▶ ASSIGNMENT
In the data below, find the line with "Viewport: 600px width, 450px height." and output it along with every later line, exactly, but not the pictures.
━━━━
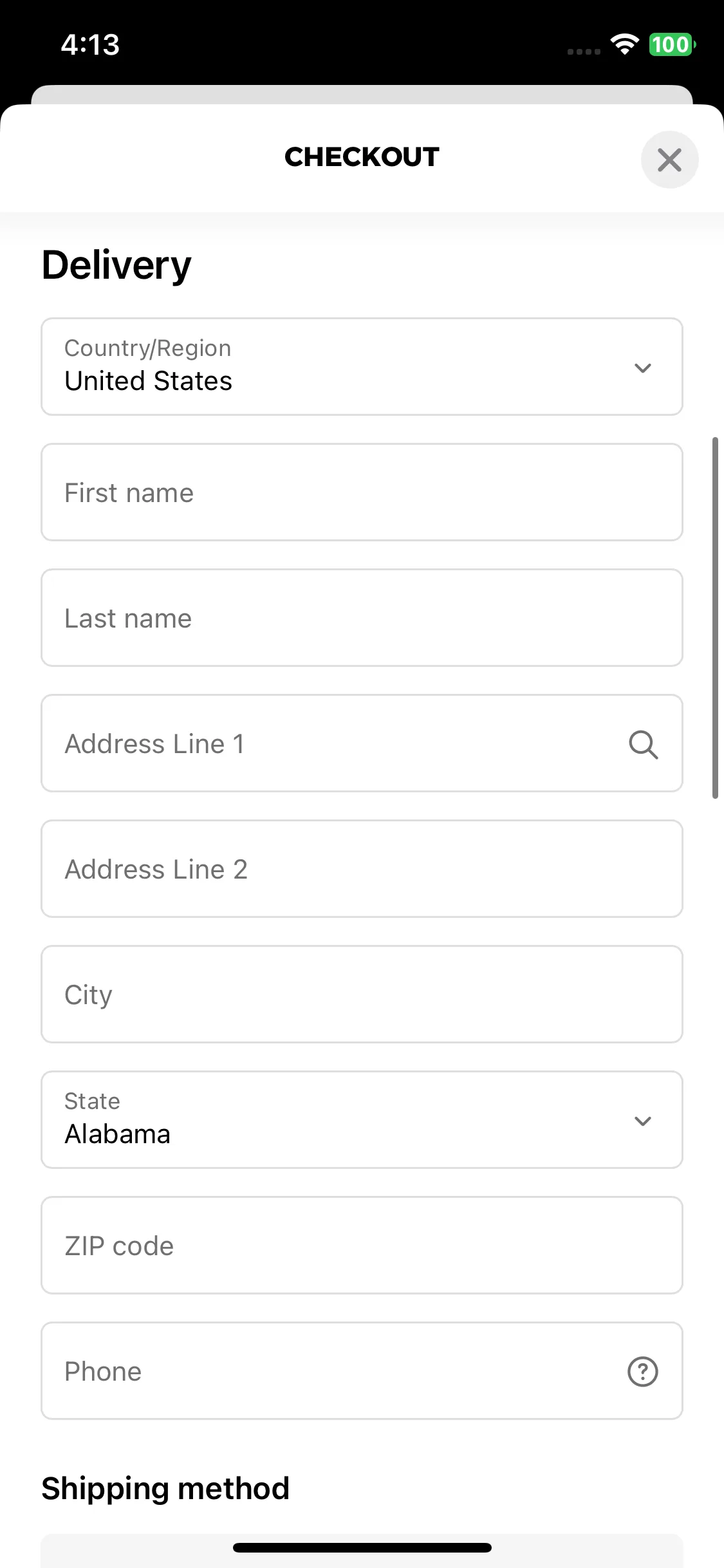724x1568 pixels.
Task: Tap the ZIP code input field
Action: pyautogui.click(x=362, y=1245)
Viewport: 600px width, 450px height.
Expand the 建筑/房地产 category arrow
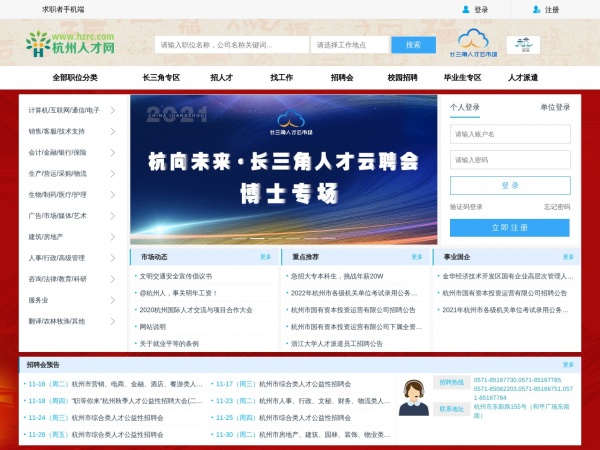(113, 237)
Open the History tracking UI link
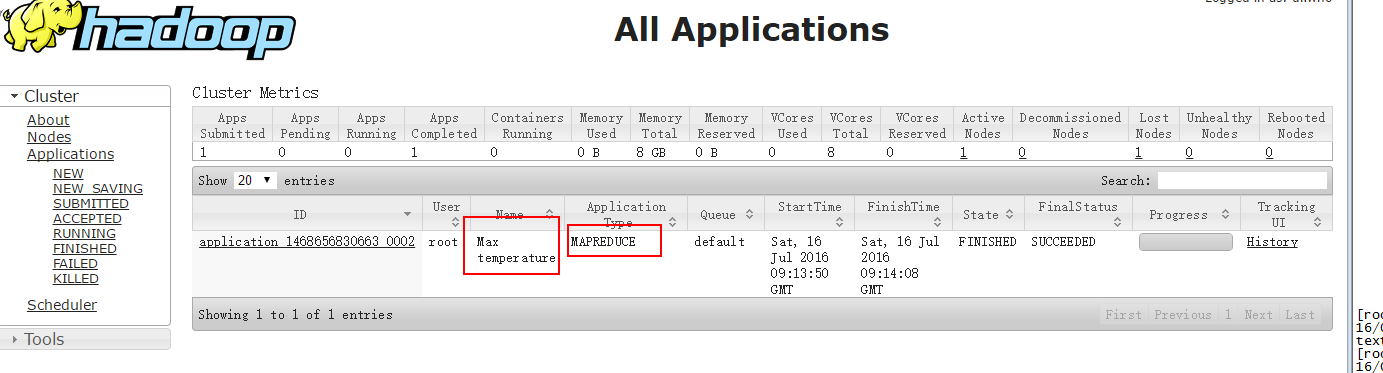1383x373 pixels. (1272, 242)
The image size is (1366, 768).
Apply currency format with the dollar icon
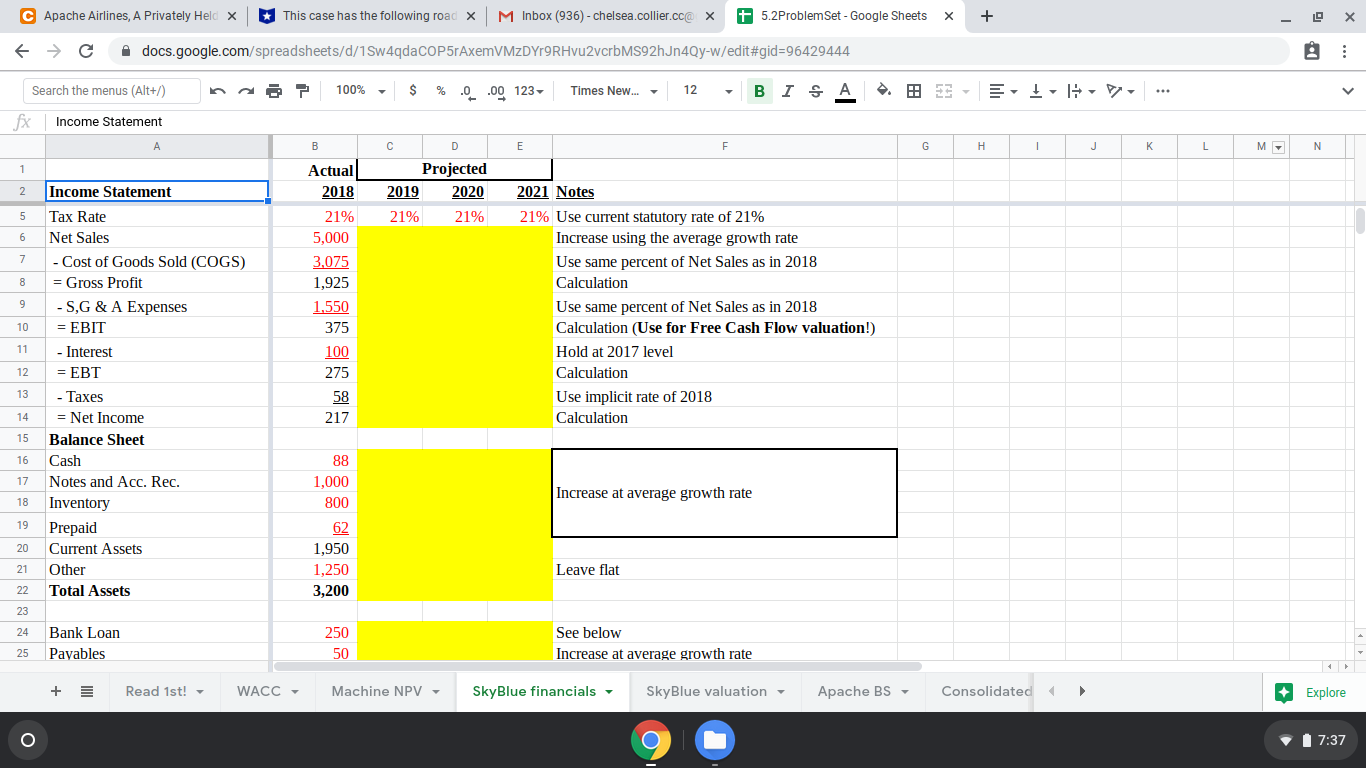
━━━━
▶ YOUR SOLUTION
Viewport: 600px width, 450px height.
Expand the 建筑/房地产 category arrow
(113, 237)
Open the History tracking UI link
1383x373 pixels. (1272, 242)
The image size is (1366, 768).
Apply currency format with the dollar icon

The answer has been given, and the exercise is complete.